1. Academic Validation
  2. Potent peroxisome proliferator-activated receptor-α agonist treatment increases cholesterol efflux capacity in humans with the metabolic syndrome

Potent peroxisome proliferator-activated receptor-α agonist treatment increases cholesterol efflux capacity in humans with the metabolic syndrome

  • Eur Heart J. 2015 Nov 14;36(43):3020-2. doi: 10.1093/eurheartj/ehv291.
Amit V Khera 1 John S Millar 2 Giacomo Ruotolo 3 Ming-Dauh Wang 3 Daniel J Rader 4
Affiliations

Affiliations

  • 1 Cardiology Division, Department of Medicine, Massachusetts General Hospital, 55 Fruit Street, Yawkey 5B, Boston, MA 02114, USA avkhera@mgh.harvard.edu rader@mail.med.upenn.edu.
  • 2 Department of Medicine and Cardiovascular Institute, Perelman School of Medicine, Philadelphia, PA, USA.
  • 3 Cardiovascular Unit, Eli Lilly and Company, Indiannapolis, IN, USA.
  • 4 Department of Medicine and Cardiovascular Institute, Perelman School of Medicine, Philadelphia, PA, USA avkhera@mgh.harvard.edu rader@mail.med.upenn.edu.
Abstract

Aims: Fibrate medications weakly stimulate the nuclear receptor peroxisome proliferator-activated receptor-α (PPAR-α) and are currently employed clinically in patients with dyslipidaemia. The potent and selective agonist of PPAR-α LY518674 is known to substantially increase apolipoprotein A-I (apoA-I) turnover without major impact on steady-state levels of apoA-I or high-density lipoprotein-cholesterol (HDL-C). We sought to determine whether therapy with a PPAR-α agonist impacts Cholesterol efflux capacity, a marker of HDL function.

Methods and results: Cholesterol efflux capacity was measured at baseline and after 8 weeks of therapy in a randomized, placebo-controlled trial involving participants with metabolic syndrome treated with either LY518674 100 μg daily (n = 13) or placebo (n = 15). Efflux capacity assessment was quantified using a previously validated ex vivo assay that measures the ability of apolipoprotein-B depleted plasma to mobilize Cholesterol from macrophages. LY518674 led to a 15.7% increase from baseline (95% CI 3.3-28.1%; P = 0.02, P vs. placebo = 0.01) in efflux capacity.

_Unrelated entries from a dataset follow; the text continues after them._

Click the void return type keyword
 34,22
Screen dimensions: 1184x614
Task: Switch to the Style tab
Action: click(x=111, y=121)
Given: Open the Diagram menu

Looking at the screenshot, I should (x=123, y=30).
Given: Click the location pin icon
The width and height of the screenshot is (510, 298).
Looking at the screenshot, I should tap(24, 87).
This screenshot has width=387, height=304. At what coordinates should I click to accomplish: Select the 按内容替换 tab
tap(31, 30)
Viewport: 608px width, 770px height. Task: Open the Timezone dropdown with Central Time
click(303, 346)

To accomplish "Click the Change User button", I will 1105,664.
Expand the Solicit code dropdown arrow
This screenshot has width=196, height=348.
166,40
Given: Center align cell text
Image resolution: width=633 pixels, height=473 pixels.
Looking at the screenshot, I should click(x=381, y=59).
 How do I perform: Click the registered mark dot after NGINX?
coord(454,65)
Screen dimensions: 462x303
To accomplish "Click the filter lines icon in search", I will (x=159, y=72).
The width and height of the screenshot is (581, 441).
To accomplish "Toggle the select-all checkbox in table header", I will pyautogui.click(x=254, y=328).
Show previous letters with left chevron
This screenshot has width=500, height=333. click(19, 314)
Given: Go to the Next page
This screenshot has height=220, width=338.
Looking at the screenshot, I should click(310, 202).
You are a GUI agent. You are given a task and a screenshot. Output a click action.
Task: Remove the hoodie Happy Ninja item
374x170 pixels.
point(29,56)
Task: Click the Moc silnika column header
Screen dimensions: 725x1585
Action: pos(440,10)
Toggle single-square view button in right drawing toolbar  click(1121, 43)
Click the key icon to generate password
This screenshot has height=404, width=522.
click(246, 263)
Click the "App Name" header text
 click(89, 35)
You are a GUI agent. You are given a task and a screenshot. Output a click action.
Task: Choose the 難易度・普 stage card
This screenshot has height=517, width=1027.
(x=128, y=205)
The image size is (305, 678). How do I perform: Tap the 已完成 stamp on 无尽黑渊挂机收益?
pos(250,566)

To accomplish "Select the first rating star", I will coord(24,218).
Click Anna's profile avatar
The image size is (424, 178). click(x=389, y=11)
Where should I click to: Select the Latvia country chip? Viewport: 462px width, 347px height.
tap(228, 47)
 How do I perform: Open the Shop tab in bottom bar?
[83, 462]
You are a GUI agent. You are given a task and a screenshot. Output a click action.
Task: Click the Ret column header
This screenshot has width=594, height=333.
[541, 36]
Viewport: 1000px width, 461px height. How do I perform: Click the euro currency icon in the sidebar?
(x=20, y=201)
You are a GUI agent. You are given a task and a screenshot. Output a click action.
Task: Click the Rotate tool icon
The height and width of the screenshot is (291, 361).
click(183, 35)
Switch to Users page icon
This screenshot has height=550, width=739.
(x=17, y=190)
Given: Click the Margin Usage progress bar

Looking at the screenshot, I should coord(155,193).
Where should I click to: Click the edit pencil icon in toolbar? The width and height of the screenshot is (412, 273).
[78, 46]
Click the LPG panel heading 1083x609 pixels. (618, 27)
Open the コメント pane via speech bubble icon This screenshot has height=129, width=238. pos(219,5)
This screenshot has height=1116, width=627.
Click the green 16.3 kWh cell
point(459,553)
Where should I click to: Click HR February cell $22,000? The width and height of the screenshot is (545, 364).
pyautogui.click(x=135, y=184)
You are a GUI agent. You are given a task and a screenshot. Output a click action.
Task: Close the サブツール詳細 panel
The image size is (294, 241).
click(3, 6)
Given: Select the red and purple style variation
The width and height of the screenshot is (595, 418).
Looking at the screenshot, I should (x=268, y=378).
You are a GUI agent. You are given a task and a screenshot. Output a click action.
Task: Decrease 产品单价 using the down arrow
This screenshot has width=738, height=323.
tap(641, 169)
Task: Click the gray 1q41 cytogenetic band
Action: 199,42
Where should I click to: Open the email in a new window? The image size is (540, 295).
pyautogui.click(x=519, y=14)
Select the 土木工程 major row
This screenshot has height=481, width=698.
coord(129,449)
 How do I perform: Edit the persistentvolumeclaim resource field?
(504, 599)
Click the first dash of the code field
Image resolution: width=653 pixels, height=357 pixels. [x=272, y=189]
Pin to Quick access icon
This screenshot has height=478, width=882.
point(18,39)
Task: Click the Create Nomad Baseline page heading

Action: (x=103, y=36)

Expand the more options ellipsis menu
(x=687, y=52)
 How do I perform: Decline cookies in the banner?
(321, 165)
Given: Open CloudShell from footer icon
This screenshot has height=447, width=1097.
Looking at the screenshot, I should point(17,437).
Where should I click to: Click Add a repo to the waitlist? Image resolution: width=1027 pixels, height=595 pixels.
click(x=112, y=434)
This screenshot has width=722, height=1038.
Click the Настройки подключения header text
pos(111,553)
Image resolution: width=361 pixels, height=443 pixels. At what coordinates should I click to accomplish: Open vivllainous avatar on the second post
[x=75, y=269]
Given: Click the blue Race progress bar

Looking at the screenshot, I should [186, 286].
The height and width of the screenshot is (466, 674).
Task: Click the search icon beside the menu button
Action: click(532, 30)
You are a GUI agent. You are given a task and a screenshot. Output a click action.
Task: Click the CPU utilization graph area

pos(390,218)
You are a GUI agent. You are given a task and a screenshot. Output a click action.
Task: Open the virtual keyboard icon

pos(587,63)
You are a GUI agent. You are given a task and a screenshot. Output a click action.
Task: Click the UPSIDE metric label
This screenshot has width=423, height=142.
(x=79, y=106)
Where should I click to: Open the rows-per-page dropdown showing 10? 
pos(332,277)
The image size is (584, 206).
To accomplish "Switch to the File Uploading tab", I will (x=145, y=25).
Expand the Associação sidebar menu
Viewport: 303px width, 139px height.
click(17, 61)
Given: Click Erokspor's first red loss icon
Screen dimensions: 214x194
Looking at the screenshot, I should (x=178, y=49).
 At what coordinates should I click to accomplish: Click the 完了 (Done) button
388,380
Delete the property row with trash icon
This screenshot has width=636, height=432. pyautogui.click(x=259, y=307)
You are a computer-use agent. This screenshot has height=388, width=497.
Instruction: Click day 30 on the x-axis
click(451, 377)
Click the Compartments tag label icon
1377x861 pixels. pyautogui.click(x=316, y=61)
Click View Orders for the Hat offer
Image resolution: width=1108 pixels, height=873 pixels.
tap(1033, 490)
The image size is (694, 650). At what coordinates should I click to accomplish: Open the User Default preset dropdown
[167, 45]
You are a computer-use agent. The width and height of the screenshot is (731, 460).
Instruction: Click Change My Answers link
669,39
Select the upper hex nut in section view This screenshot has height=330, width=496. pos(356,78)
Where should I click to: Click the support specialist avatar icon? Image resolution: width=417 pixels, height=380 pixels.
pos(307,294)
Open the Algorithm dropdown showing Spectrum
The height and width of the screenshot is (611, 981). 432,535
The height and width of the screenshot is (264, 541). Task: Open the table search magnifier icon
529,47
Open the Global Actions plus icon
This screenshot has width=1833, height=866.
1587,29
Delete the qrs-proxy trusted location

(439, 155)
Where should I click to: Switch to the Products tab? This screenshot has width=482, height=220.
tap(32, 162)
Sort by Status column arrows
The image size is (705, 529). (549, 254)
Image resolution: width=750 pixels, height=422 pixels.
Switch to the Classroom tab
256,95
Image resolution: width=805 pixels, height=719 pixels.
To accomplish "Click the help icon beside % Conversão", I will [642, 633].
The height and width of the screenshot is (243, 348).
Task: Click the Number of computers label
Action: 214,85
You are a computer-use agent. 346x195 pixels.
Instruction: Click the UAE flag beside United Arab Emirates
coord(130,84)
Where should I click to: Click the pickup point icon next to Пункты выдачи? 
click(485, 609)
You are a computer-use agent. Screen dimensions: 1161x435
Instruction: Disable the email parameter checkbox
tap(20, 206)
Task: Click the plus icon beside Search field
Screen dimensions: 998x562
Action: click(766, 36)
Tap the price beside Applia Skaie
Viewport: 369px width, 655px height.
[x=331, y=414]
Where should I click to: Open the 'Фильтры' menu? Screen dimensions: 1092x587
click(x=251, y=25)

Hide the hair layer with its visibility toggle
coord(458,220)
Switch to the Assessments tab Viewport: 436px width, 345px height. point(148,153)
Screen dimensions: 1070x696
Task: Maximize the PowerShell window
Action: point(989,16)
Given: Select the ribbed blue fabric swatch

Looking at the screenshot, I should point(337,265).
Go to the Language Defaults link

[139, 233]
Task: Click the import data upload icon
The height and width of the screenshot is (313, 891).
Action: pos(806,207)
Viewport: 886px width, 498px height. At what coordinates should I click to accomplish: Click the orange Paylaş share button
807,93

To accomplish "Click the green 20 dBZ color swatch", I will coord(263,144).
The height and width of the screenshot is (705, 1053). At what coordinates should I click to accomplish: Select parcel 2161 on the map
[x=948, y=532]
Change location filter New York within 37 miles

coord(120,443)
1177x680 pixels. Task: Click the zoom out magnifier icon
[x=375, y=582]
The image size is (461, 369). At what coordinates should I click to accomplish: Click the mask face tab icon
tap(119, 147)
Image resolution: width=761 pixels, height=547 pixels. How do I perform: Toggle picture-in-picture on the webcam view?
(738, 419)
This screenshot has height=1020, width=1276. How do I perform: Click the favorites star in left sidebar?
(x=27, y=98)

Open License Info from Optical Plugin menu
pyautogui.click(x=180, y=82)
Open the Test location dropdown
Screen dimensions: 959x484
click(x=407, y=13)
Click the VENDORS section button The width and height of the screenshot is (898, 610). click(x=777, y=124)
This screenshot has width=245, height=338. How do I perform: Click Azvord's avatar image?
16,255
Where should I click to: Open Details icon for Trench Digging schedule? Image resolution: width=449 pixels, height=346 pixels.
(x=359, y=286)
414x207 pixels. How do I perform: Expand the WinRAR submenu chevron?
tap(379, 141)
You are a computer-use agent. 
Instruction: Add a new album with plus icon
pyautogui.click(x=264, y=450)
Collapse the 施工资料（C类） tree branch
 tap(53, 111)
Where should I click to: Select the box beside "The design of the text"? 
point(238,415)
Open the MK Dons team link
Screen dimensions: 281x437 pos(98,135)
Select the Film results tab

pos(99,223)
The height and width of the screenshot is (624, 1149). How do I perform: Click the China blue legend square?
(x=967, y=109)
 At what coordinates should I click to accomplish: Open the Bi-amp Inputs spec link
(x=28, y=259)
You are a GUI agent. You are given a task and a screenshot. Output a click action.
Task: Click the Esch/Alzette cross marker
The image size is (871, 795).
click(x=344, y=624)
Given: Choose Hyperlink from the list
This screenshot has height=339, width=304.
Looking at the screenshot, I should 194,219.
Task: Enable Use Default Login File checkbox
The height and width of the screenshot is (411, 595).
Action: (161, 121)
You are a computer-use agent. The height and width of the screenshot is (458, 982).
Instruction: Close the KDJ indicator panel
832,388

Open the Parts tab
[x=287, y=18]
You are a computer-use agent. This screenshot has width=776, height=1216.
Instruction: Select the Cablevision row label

The change in apoA-I production rate in the active treatment arm was strongly linked to change in Cholesterol efflux capacity (r = 0.67, P = 0.01).

Conclusions: Potent stimulation of PPAR-α leads to accelerated turnover of apoA-I and an increase in Cholesterol efflux capacity in metabolic syndrome patients despite no change in HDL-C or apoA-I levels. This finding reinforces the notion that changes in HDL-C levels may poorly predict impact on functionality and thus has implications for ongoing pharmacologic efforts to enhance apoA-I metabolism.

Keywords

Cholesterol efflux capacity; HDL-cholesterol; Lipid metabolism; PPAR-α.